Congratulations to Brendan and the players, last night’s results makes it virtually certain we will qualify for the knockout stages of the Europa League. This tournament will give us peer-level competition into next year, Uefa coefficient points and could see income hit (drumroll) NINE figures for the first time.
While the wider context of last night was positive, the performance in Paris was tactically abject. In successive seasons we have conceded seven goals away to the top seed in our Champions League group. The total of 12 conceded to PSG this season contributed to them achieving a new record of all-time top scorers in a group stage, despite having only played five games.
I love the football we are watching under Brendan as much as you, but we are singularly unprepared to face opponents who perform at a higher level than us. This issue has nothing to do with our lowly league, or the calibre of players we are able to recruit, or even their endeavours during the game, it is about tactical choices.
Last week I watched Sweden resist Italy for 90 minutes at the San Siro. Sweden were awful, they couldn’t string two passes together. It was an exercise of attack v defence, but whenever the Italians turned one man in a yellow jersey, another two would descend upon him. There was no space inside the box, no overload of unmarked strikers fighting each other to latch onto a loose ball.
The contrast to the acres of space we allowed PSG last night is stark. While this is a great PSG team, one who have a good chance of going all the way in the tournament, this result is exceptional, even for them. No one in French football has conceded as many as seven to them this season, nor did a poor Anderlecht side.
The reason for this is not that the weaker French sides are all better than Celtic, it’s that they pack their penalty box, as we used to do, when facing top teams in the Champions League.
Think back to how Neil Lennon’s team pulled narrow at the back to deny Barcelona, with Lustig, Ambrose, K Wilson and Matthews in defence.
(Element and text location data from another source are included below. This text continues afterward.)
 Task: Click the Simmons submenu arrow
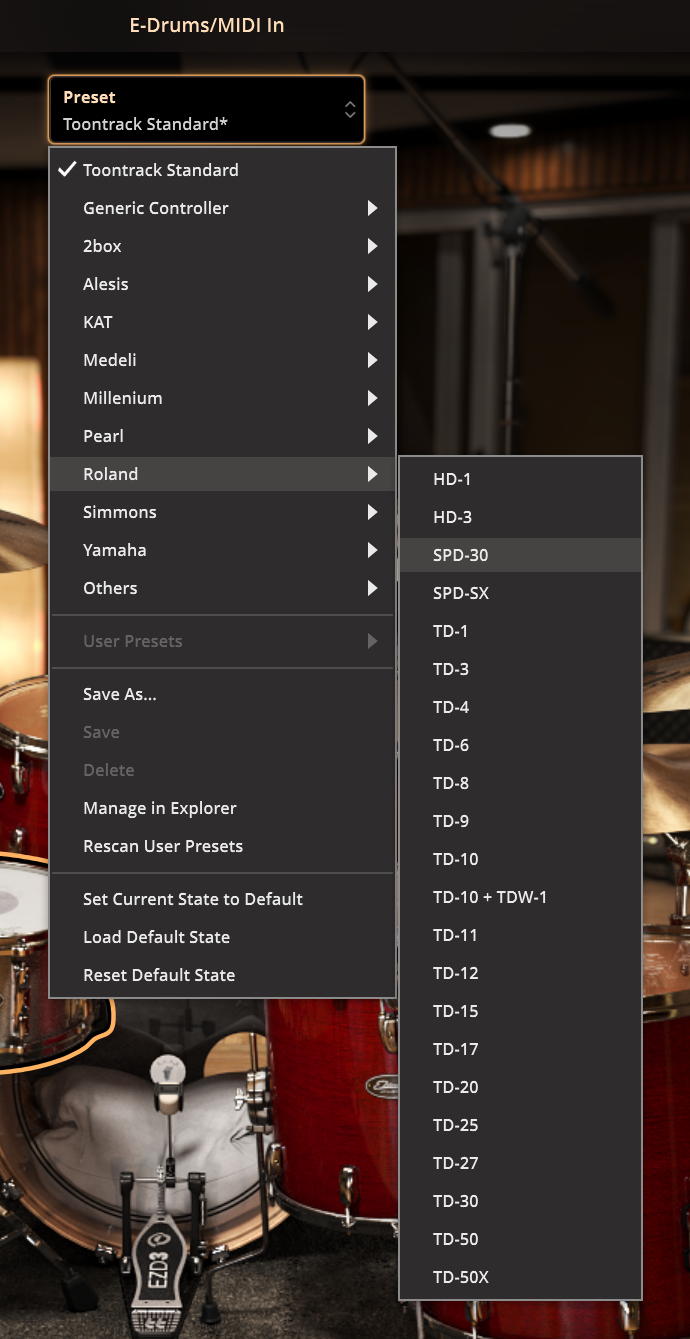click(372, 512)
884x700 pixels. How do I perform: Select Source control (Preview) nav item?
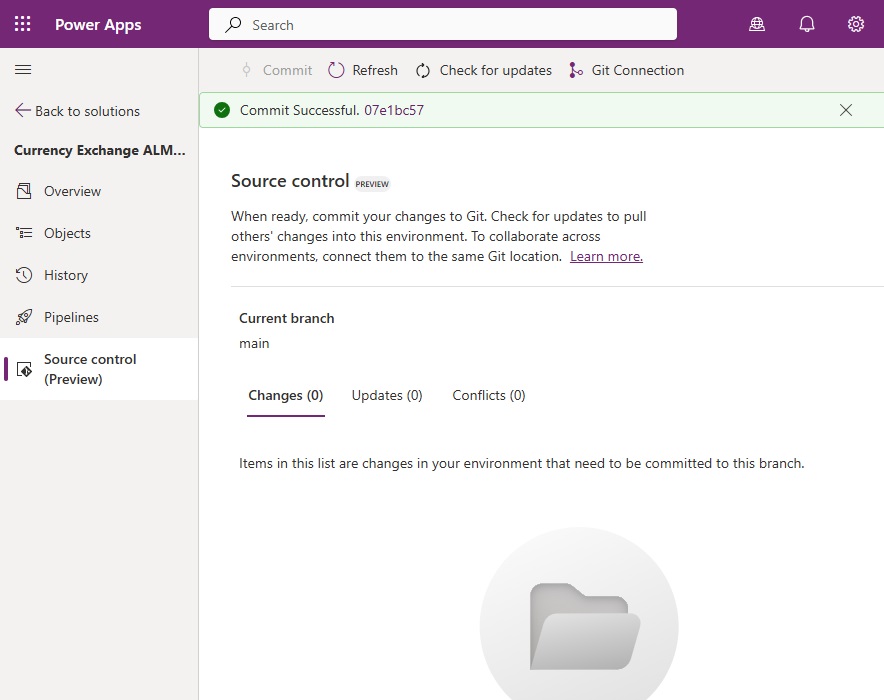point(99,369)
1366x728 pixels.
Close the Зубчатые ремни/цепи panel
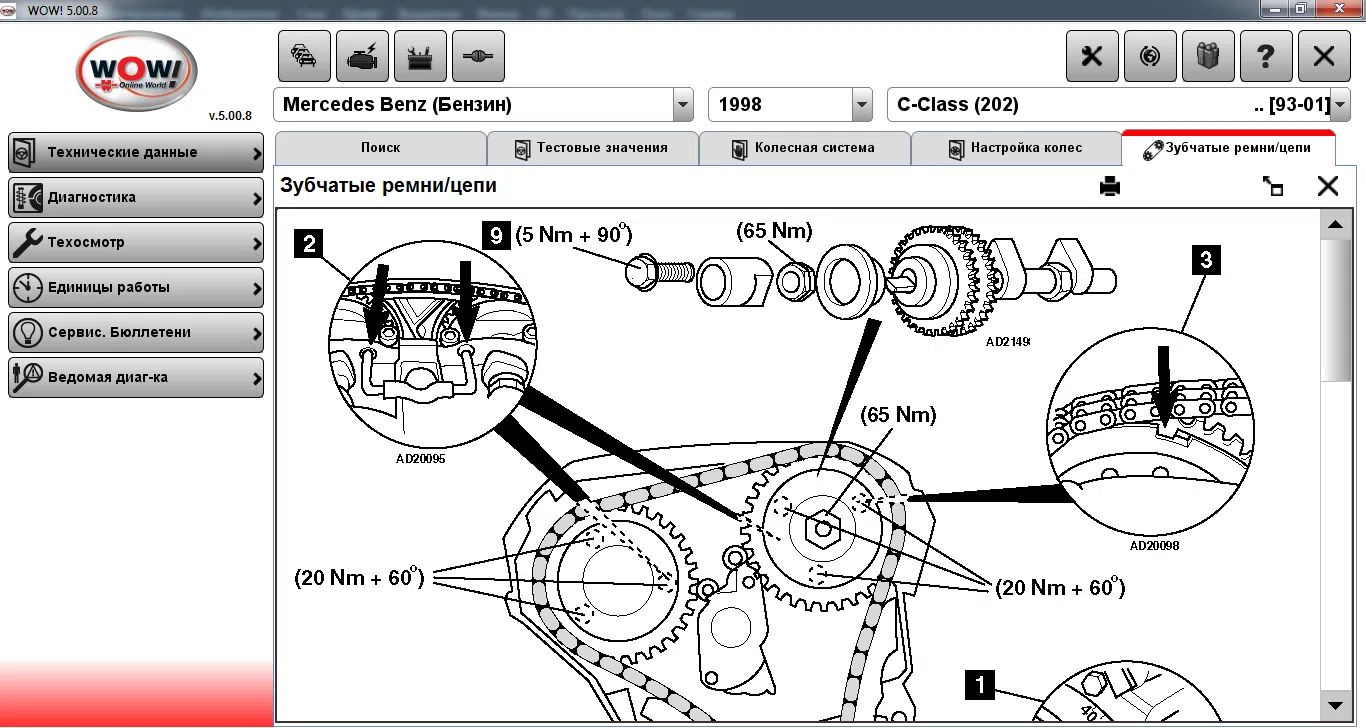click(1328, 186)
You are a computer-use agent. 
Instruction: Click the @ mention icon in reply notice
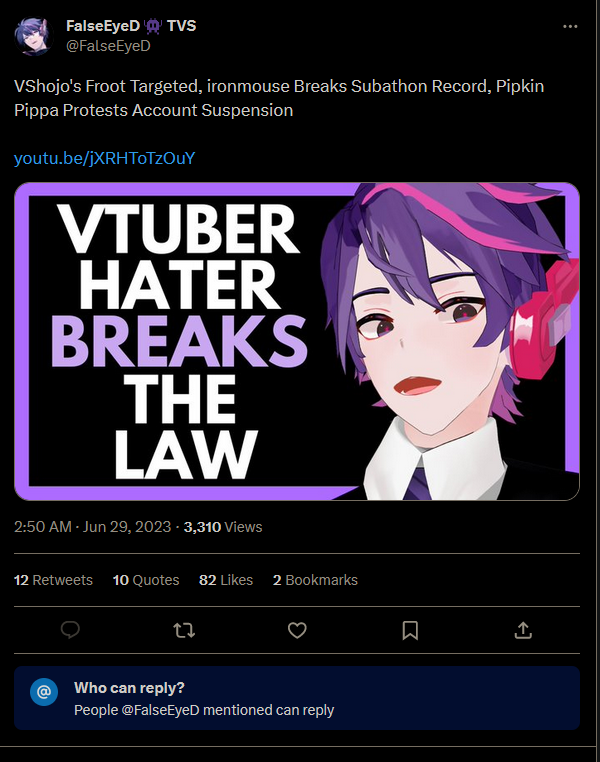pos(44,692)
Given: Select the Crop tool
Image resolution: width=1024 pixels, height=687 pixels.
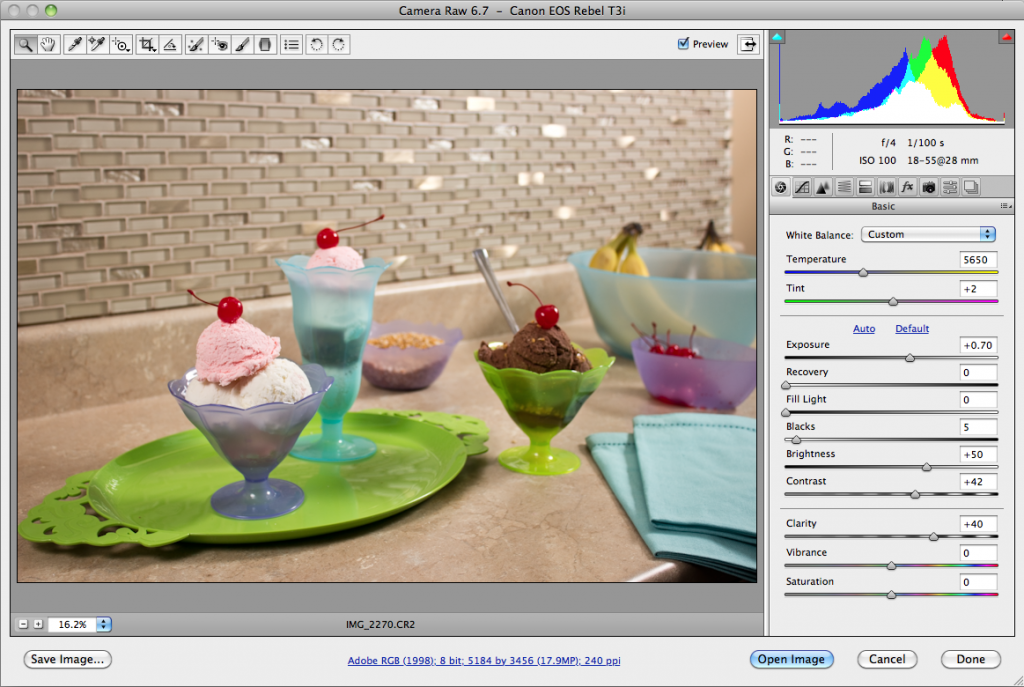Looking at the screenshot, I should pyautogui.click(x=145, y=44).
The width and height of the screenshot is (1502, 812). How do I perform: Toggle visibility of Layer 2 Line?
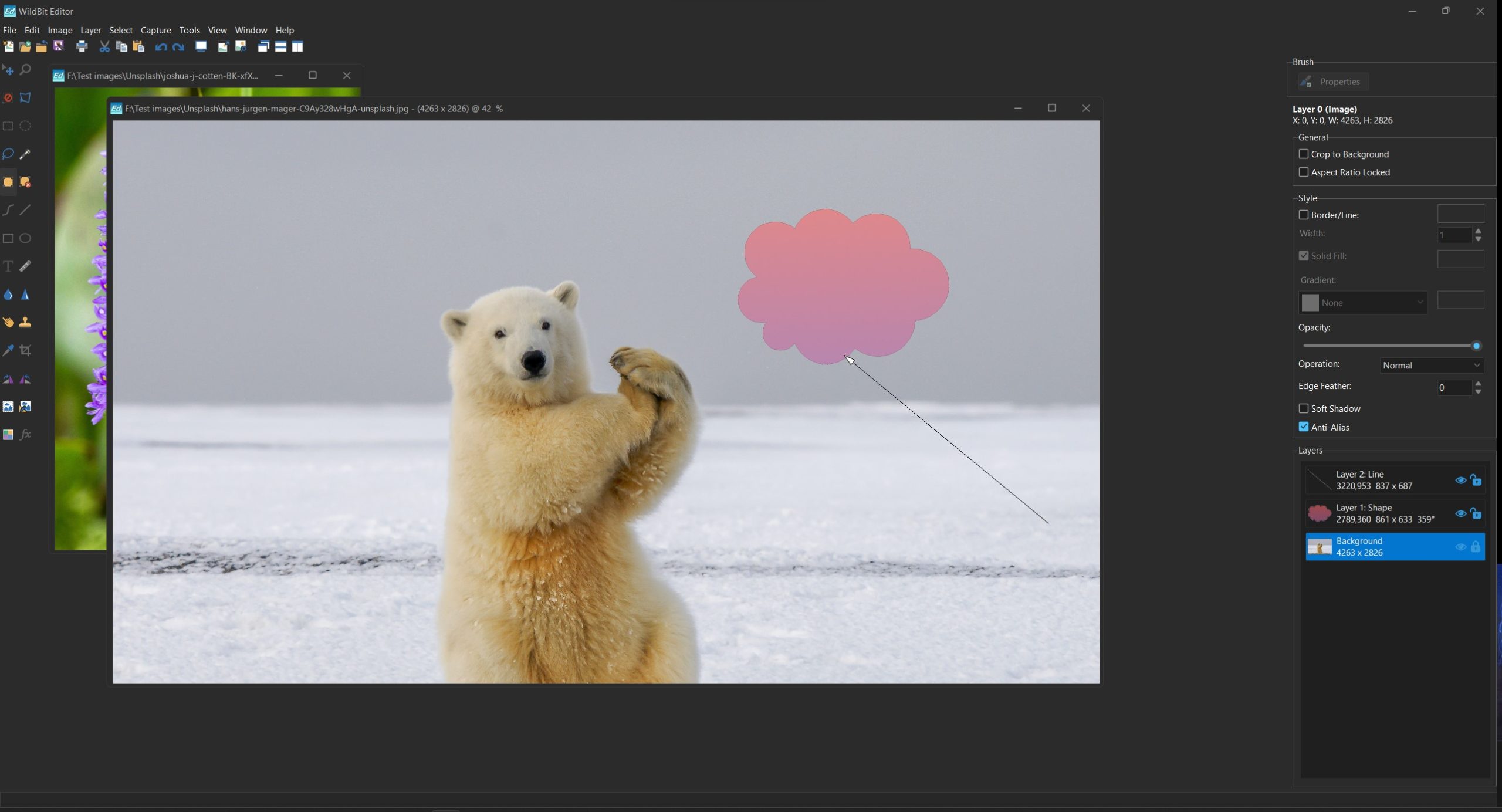[1460, 480]
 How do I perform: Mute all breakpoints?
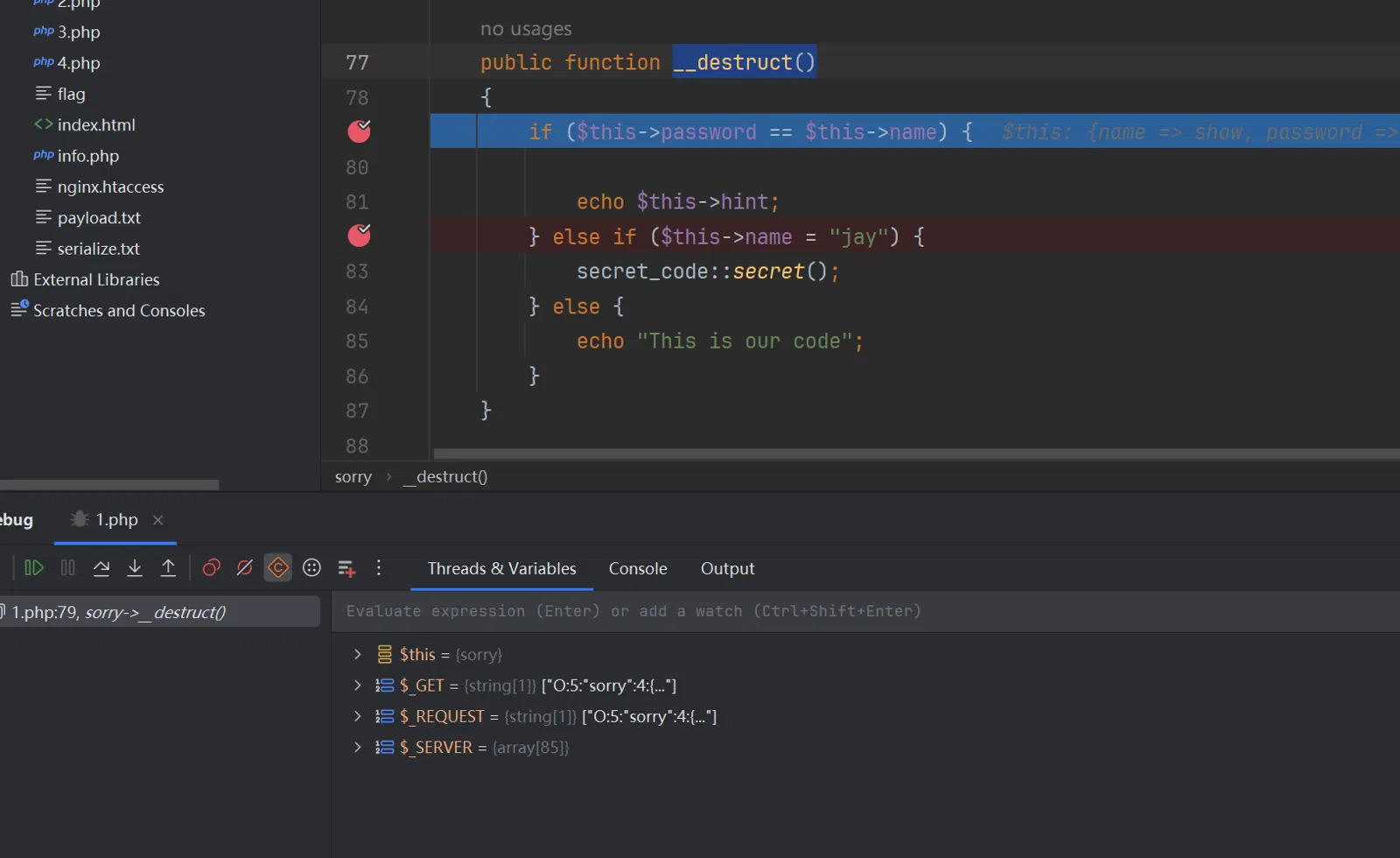point(245,568)
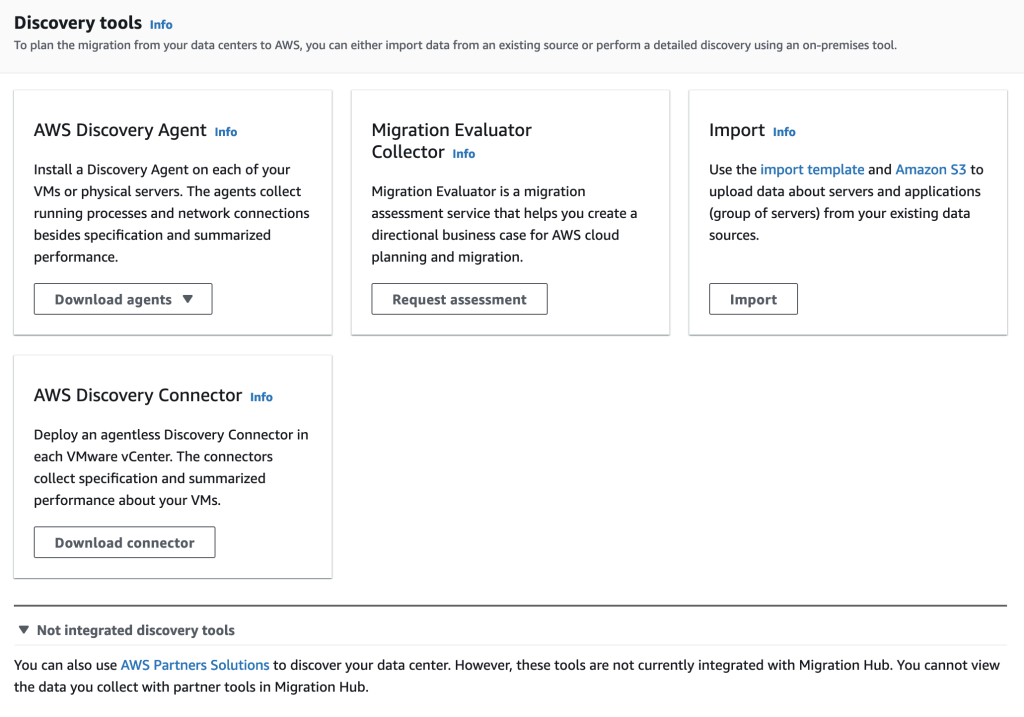Screen dimensions: 1024x717
Task: Open Info for Migration Evaluator Collector
Action: click(x=463, y=153)
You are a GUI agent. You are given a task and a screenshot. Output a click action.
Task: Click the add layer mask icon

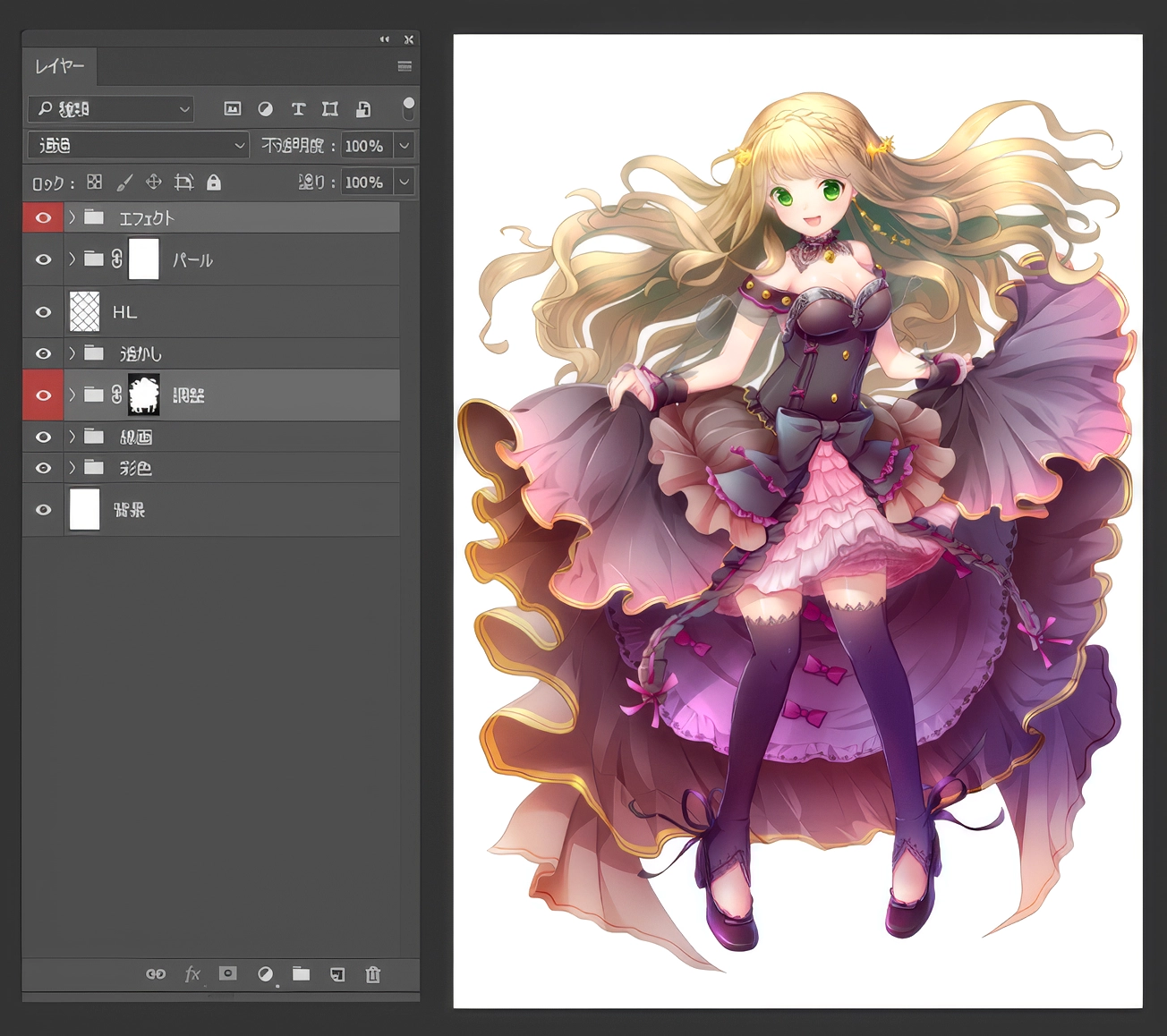coord(228,973)
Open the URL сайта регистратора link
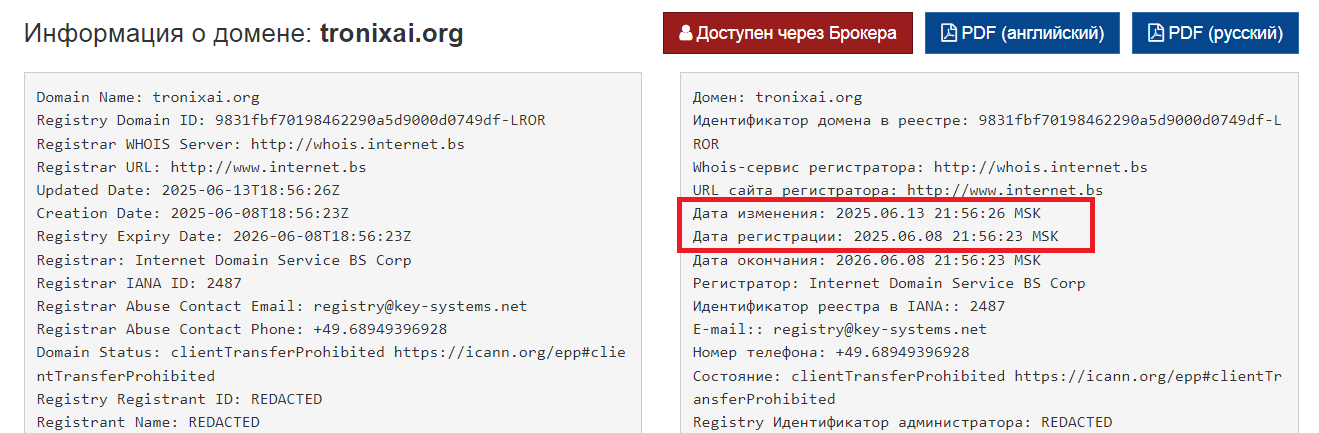This screenshot has height=433, width=1319. (1005, 190)
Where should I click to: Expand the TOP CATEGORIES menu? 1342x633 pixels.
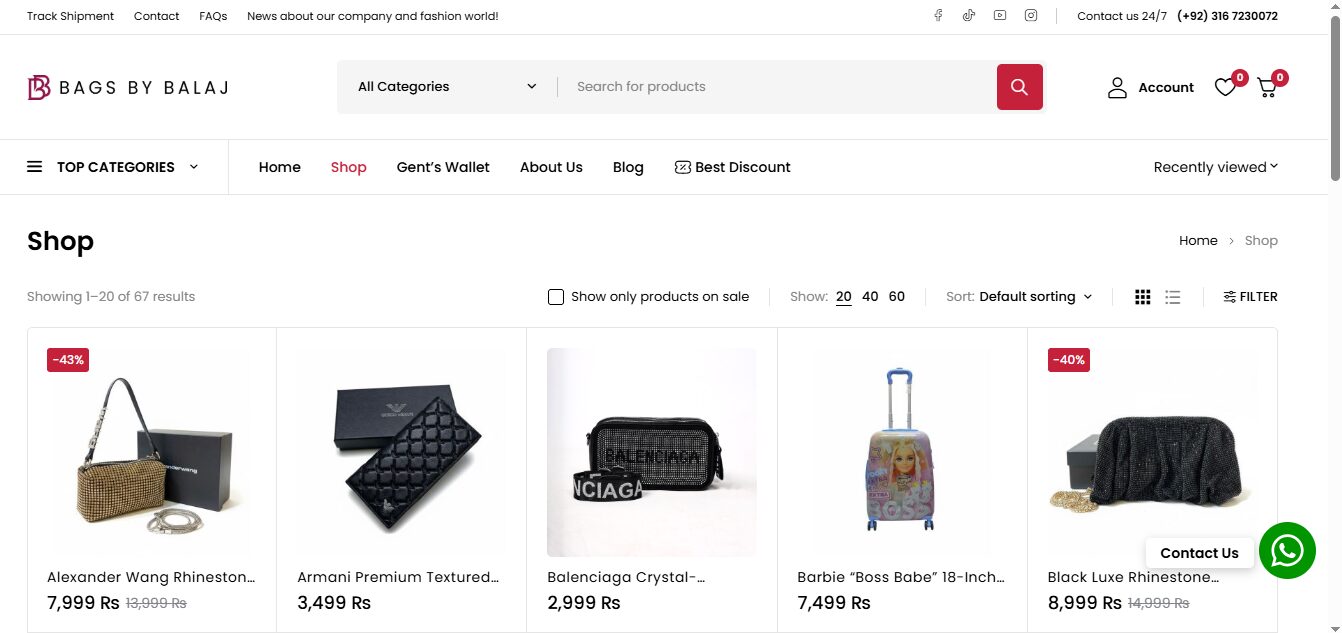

Or how Gordon Strachan’s teams twice kept Milan, out for 90 minutes, with defences of M Wilson McManus, O’Dea, Naylor at home, and Caldwell, Pressley, McManus and O’Dea at the San Siro.
None of the defenders Strachan used would get into this Celtic team, nor would Efe, Kelvin or Adam Matthews. The key difference between the respective outcomes is not personnel, but tactics.
I loved the confident way we played for the opening 8 minutes but I also knew what we were in for as soon as PSG started making passes. We are, by a magnitude, not good enough to take the game to PSG in this manner. They found it very easy to carve us open and score, and as soon as the goals started raining in, that early confidence evaporated.
Instead, we played most of the match looking unsure and exposed. Any development opportunities had to be crammed into an 8-minute period, after that, it was just brutal. It wasn’t even down to poor individual performances. In fact, several players did very well, they were just tactically abandoned.
After Gordon Strachan took Cafu, Maldini, Gattuso, Seedorf, Pirlo, Kaka, Inzaghi & Co. all the way, Milan went on to beat Bayern Munich, Manchester United, and Liverpool in the final. Don’t pretend this PSG team are significantly better than that Milan team, because it is just not true (I could argue the opposite). Nor are they better than the Barcelona team Neil Lennon beat 2-1 and lost by the same score.
The key difference between now and then, is that Gordon remained haunted by his first dreadful result as Celtic manager, as was Neil, who was schooled 4-0 by Utrecht in his first season qualifiers, whereas Brendan’s equally dreadful debut result did not impose the same need to learn a lesson.
There is beauty in defending, so let’s learn to do it well.